What you should do is go to the athletic shoe store and consult someone from the staff – the majority of people there are educated on the differences between types of shoes for athletic performance. They can advise you best on whether you can just keep using what you already have or if you need some totally new running shoe.

The same actually goes for the layers – always make sure you’re choosing sweat-wicking material so you’re keeping your feet dry and safe during your runs (this also helps you pick up your speed with ease and comfort.)


Make an account of the number of steps you take every minute – luckily dozens of apps on your phone can already do that for you. There are extensive studies linking cadence and injury, and they have concluded that more cadence can lead to a lower stress load on the knee and hip joints (which prevents the majority of the most common running injury.)

But you also have to remember to walk and run in a way that feels natural and comfortable. If you have a lower cadence, this means you’re likely over-striding, which can lead to injuries related to heavier heel striking. Ideally, experts suggest you should keep your cadence anywhere in the 150-180 steps per minute range.

Remember: a faster cadence doesn’t really require more effort, just a shorter stride length. Most people can instantly become quicker when they start paying attention to this.

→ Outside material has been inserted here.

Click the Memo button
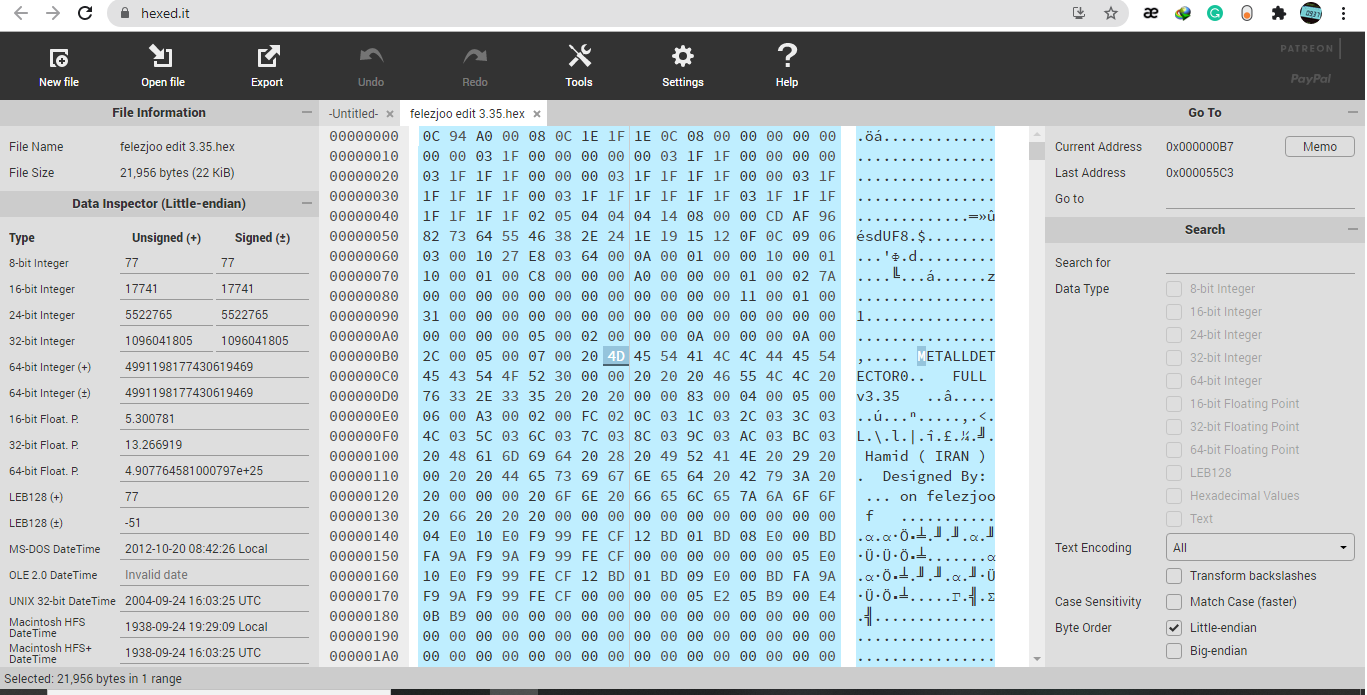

Whether you realize it or not, picking up the pace while running means increasing the load and stress on your muscles and joints. Without a proper strength training routine, this can make you prone to imbalances. Take care of your muscles and joints by adding in regular strength training sessions to your regime (at least 2 a week) and focus on targeting the posterior chain or backside of your body. If you’re looking for a great place to start, think squats and deadlifts.

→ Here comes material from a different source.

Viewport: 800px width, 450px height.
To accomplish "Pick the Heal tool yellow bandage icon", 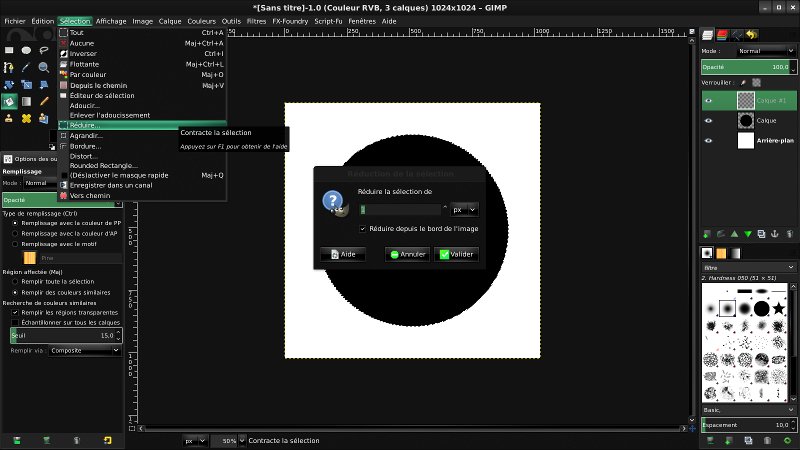I will coord(27,118).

Smart goals, as we all know, stand for goals that are specific, measurable, attainable, relevant, and time-based.

All of these are crucial elements of successful weight loss. Having a goal not only boosts your motivation for the times you’re trying to push yourself, but it also helps you learn what will happen if you *don’t* achieve the things you set out to achieve.

For example, setting a goal of running 3-5 miles your first 1-2 weeks into transitioning from walking is a great place to start. It gives you a tangible, SMART goal that you can use to stick to your new training plan.

And when you start consistently reaching the distance – and you will – you can build on top of that goal based on how your body responded to the stimulus you’re putting it through.

While the experts’ general rule of thumb is to increase your distance by about 10 percent compared to the previous week, remember that progress doesn’t look the same for any two people and what truly matters is creating a SMART goal that’s genuinely enjoyable and sustainable for you.